Ao mesmo tempo, observando o ambiente externo, o mercado têm sido implacável ao exigir que empresas estabelecidas se reinventem em busca de novas vantagens competitivas. A pressão vêm de todos os lados: ambiente regulatório em constante transformação, insegurança jurídica, consumidores cada vez mais exigentes, desintermediação dos setores e a acessibilidade tecnológica são frequentemente vistos como desafios para os negócios. No entanto, esses fatores também trazem oportunidades para aqueles que estão preparados e organizados para inovar, permitindo que assumam um papel de protagonismo no mercado.
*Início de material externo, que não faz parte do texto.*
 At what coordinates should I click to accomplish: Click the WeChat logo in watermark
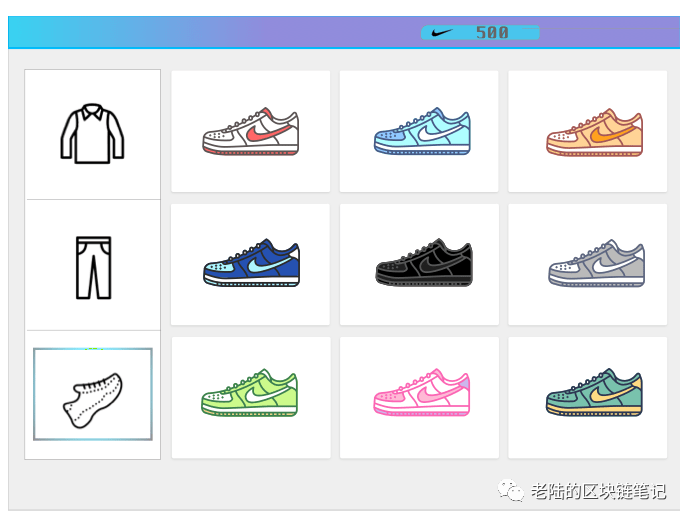[x=510, y=490]
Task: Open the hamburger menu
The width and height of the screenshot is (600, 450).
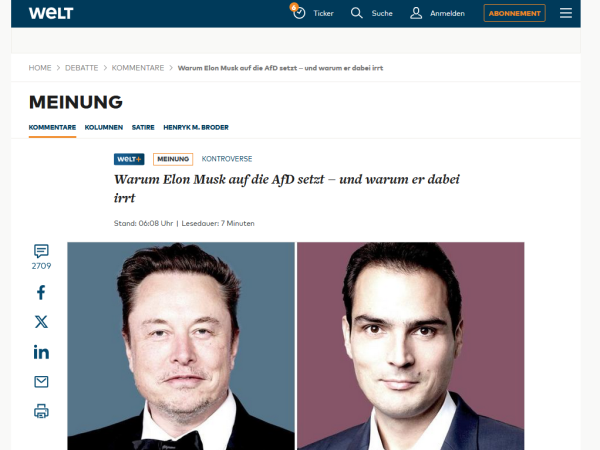Action: 566,13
A pergunta-chave que surge é: como garantir a disciplina necessária para executar uma estratégia de inovação de forma a alcançar os resultados almejados?
Um case de inovação disciplinada
O Grupo Águas do Brasil (GAB), um dos principais grupos privados de saneamento do país, é um exemplo notável de implementação eficaz de uma estratégia de inovação.
A empresa envolveu ativamente a Diretoria Executiva e o Conselho de Administração na construção da estratégia, estabeleceu uma estrutura e governança sólidas para sua execução e vem desenvolvendo veículos de inovação de forma disciplinada. A estrutura inclui um time de inovação com papéis claros e bem definidos, integrado ao negócio, enquanto a governança é apoiada por um comitê de inovação ativo com reuniões quinzenais e uma rede de inovação que impulsiona a execução das iniciativas. Além de adotar diferentes veículos que interagem com todos os públicos, como open innovation e intraempreendedorismo, o GAB investe na capacitação de seus profissionais e promove uma cultura inovadora em toda a organização, desde a alta liderança, que desenvolveu um programa de gestão e inovação em parceria com a Dom Cabral, até as equipes táticas e operacionais, que participam de programas focados em agilidade e inovação. Essa abordagem abrangente acelera a transformação do GAB, impulsionando sua posição de destaque no setor.
O sucesso dessa abordagem resultou da combinação de fatores como direcionamentos estratégicos alinhados ao negócio, comprometimento da liderança, preparação da equipe, sensibilização cultural e escolha adequada dos veículos de inovação.
Esse modelo de “inovação sistêmica”, inserindo a inovação no seio central do negócio da organização e integrando diferentes processos e estruturas para que a engrenagem funcione, ressalta um ponto crucial que, em muitos casos, é o fator principal de sucesso da inovação em empresas estabelecidas: ela deve ser parte de um todo e desempenhar o papel de garantir a perenidade e a sustentabilidade do negócio no longo prazo. Ela não é um fim em si mesma. Sem ela, o negócio perece. Com ela, o negócio cresce. Desde que bem executada.
Assumir a liderança de inovação em empresas estabelecidas pode ser uma incrível jornada de aprendizado e espaço para gerar impacto positivo. Desde que a estratégia direcione a inovação, com o modelo adequado e os recursos mínimos necessários. Ou, pode ser uma jornada bem curta.